Overall, I think (hope) most people buying a foreign cell phone know what they're getting into. I've done it, and didn't expect warranty service of any kind if it died. Hell, after years of fighting with various companies I don't even expect the warranty to be honored on products I buy in the US.

Even reasonable phones are unavailable

I wanted the Nokia 5140 phone, because it's durable. The only ruggedized phones offered by carriers in this
beknighted country are the useless iDen phones. The 5140 is ruggedized, waterproof, has cool (but more or
less useless) gadgets like thermometer, compass, and a flashlight. I finally ordered it direct from Nokia, and
had to pay full price. Works like a charm. You'd think a carrier would offer a dandy phone like this, so they
could get those contracts they like so much, but nope. They make me buy the phone outright, and lose the
advantage of roping me into a contract. Their own tactics thwart them.
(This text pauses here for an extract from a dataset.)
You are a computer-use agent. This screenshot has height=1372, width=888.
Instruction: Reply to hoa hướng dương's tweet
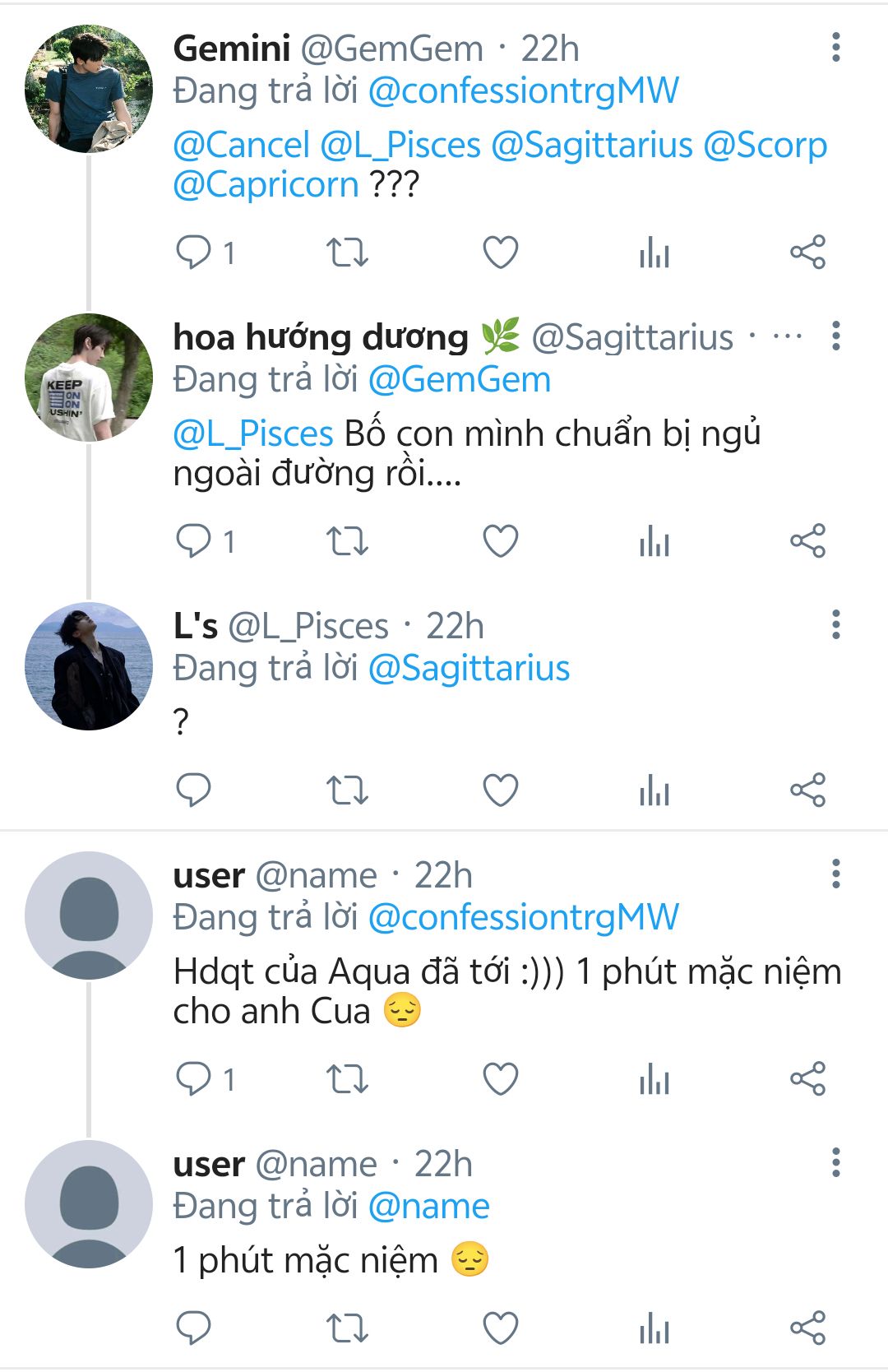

The ruggedized phone sounds cool

Carriers here sometimes act like doing new business is just a bit too much hassle when they're already making so much profit from the old business

Well first of all, i think

Well first of all, i think nobody thought seriously about that. Yet phone brands are very careful whit the consumer's needs. Secondly, it is a matter of logistics, to guarantee the phone at an international level, can become a complicated matter. Maybe too complicated.

Club Nokia

I dont know how its in the US but over here in the EU if you register your phone with club Nokia it will have a worldwide warranty. If it breaks while abroad all you need todo is drop by the nearest Nokia Center and they will repair/replace your device.

No,no,no this is wrong. Club

No,no,no this is wrong. Club Nokia don't do anything more than the normal Euro area coverage garantee.

Cell Phones

We need to get Congress to forcefully separate the device from the service; then more models and better prices will belong to the US user.
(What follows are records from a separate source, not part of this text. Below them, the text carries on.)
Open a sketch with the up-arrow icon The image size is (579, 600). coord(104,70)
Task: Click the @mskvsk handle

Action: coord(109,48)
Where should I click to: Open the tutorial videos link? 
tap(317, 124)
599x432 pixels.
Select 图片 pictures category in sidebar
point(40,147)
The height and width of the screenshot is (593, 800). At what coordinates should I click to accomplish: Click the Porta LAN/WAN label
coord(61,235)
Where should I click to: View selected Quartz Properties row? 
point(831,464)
Do you think we would be able to record TV or watcha video without ads if the TV networks supplied the equipment?

Perhaps satellite phones will someday be more available and eliminate the high cost and poor coverage afforded by cell sites. Wishful thinking??


DVDs are locked like that

My kids, 8 and 6, wanted to know why they couldn't skip through the trailers on the DVD they were watching... "But Daddy, we don't want to watch all those lame trailers! Why does it say 'not authorized' when we press the 'skip forward' button?"

Warranty Fiasco

Sorry but there is no reason for the cell phone industry don´t give international warranty. At least the "European system" (under warranty in any country where the same model is sold by its maker)should be used - there would be no "logistic problem" in this case. I like HP products and Toshiba´s ones (laptops, by the way..). I relly on them as they give global warranty for their products, and although I had NEVER used abroad, I feel confident in having it, and keep buying from them !!!!!!!!!! For the cell phones ? No, I have my old one that works well and don´t intend to have bad surprises while abroad - so I relly on VoIP from my laptop. I really would buy more (that is to say, change for newer models) if I could feel that companies are "confident" on their models, so as to offer repair ANY where in the world!! Wait and see...


After working at an executive level for many years with US and European carriers I can state quite clearly that your piece on warranties is incorrect. I have been importing large numbers of different handsets from all over the globe, and my company offers a full 6 month warranty, irrespective of geographic residence.

All our consumer(s) has to do is pay for the return shipping cost and we take care of the rest. Your mobile handset investment is secure, all you need to do is be diligent on where you buy from, and ask the questions you would ask when you are eyeball to eyeball. Simple as that.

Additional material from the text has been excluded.